How do I use the basic calculator?
Start with three simple inputs: your monthly revenue goal (how much profit you want to make), expected monthly sales (how many units you think you'll sell), and cost per unit (what it costs you to make or buy each product). The calculator instantly shows you the price you need to charge.
What are the advanced options for?
Advanced options let you account for real-world costs like platform fees (Shopify, Amazon, Etsy charges), payment processing fees (Stripe, PayPal), shipping costs, monthly overhead (rent, software), marketing costs, and even churn or refund rates. These make your pricing calculation much more accurate.

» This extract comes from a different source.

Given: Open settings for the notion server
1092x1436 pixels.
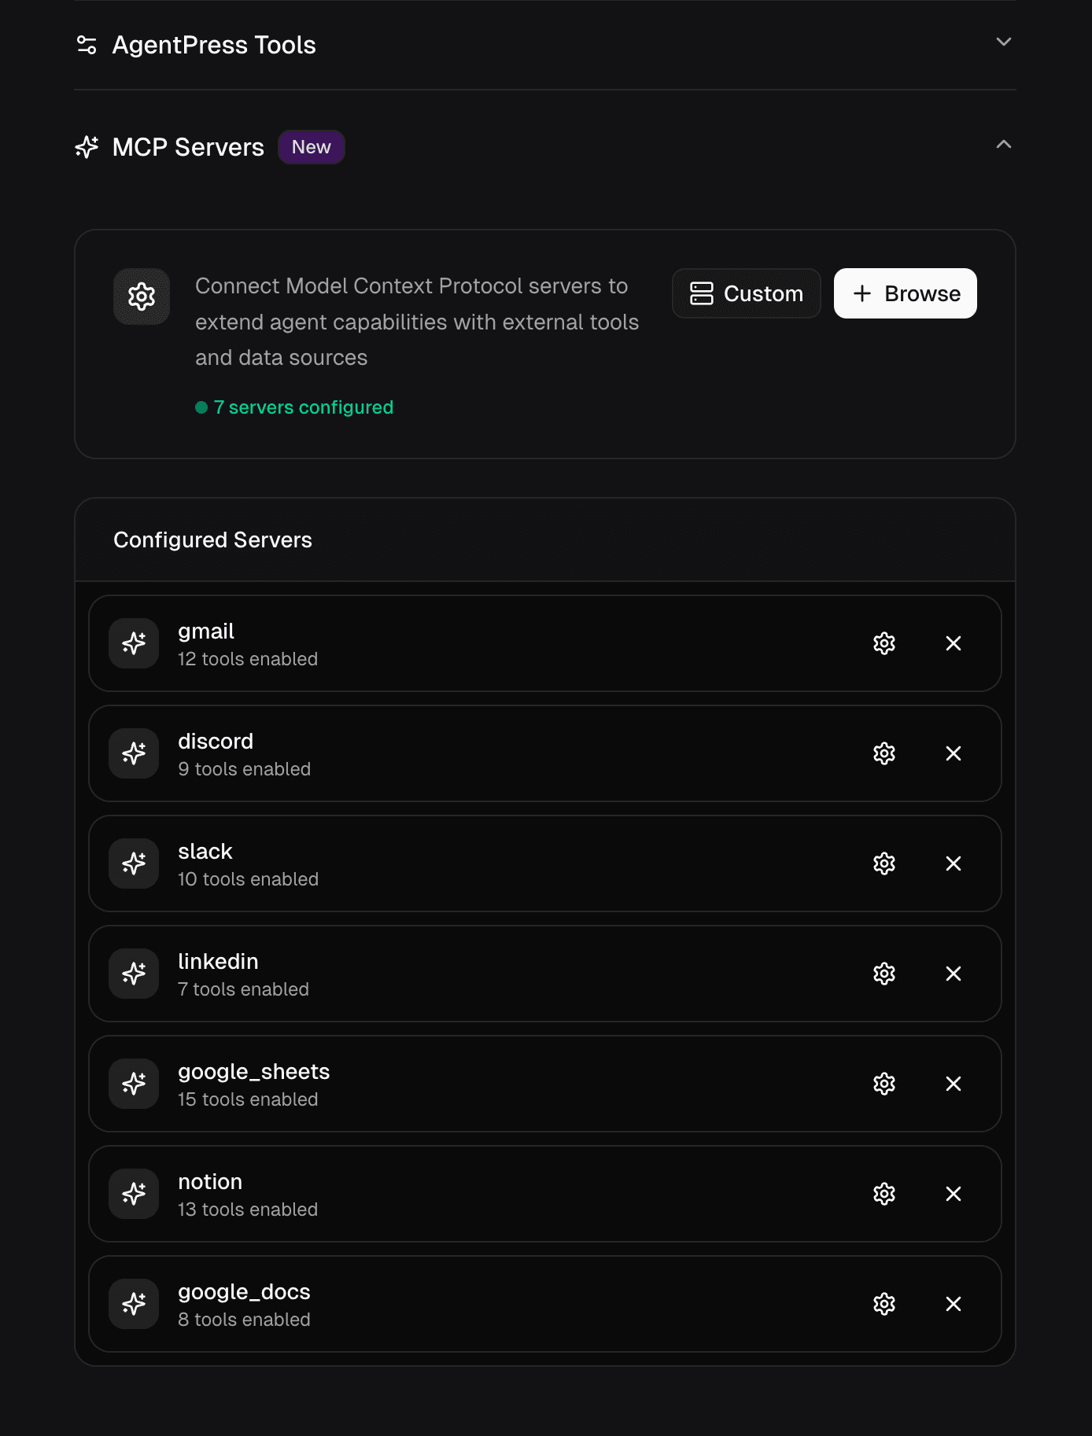Looking at the screenshot, I should (x=884, y=1194).
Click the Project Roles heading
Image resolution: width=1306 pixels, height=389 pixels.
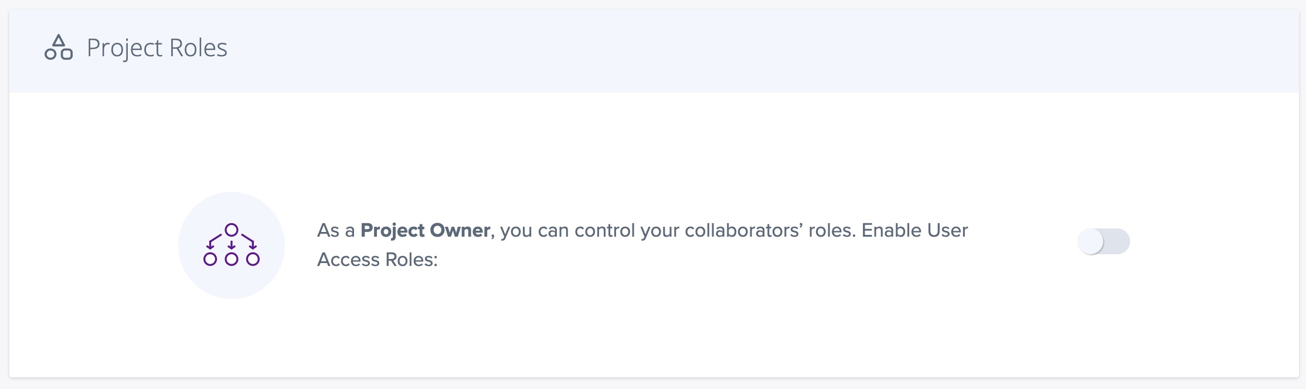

What platform fees should I use?
Common platform fees: Amazon FBA (15% + $3-5 fulfillment), Etsy (6.5% + $0.20), eBay (12-15%), Shopify (0% platform, but 2.9% + $0.30 payment processing). Add payment processing separately if needed (Stripe/PayPal are typically 2.9% + $0.30).
How does the break-even calculation work?
Break-even shows how many units you need to sell to reach your revenue goal. If the number seems too high, you can either increase your price, reduce costs, or adjust your revenue expectations. It's a reality check on whether your goals are achievable.
Can I share my calculation with others?
Yes! Use the 'Copy to Clipboard' button to copy your results and share them with partners, advisors, or save them for later reference.
How much profit margin should I aim for?
For most e-commerce businesses, aim for at least 30–50% gross margin after product costs. If you plan to run paid ads on Facebook, Google, or TikTok, 30% is the practical floor — ad costs typically consume 15–25% of revenue, leaving little profit below that threshold. Businesses selling on Amazon FBA often need 40%+ to absorb platform and fulfillment fees.
How do I price a product for Amazon FBA?
Add Amazon's referral fee (typically 15% of the sale price) and FBA fulfillment fees ($3–5 per unit for standard-size items) to your unit cost. In the calculator's advanced options, enter 15% as the platform fee and your fulfillment cost as a flat shipping amount. As a rule of thumb, Amazon sellers target at least $10 net profit per unit after all fees.
What's the difference between markup and margin?
Markup is added on top of cost; margin is profit as a percentage of the selling price. Example: a product costing $40 with a 50% markup sells for $60, but the gross margin is only 33.3% ($20 profit ÷ $60 price). Always confirm which metric you're using — many sellers accidentally under-price by confusing the two.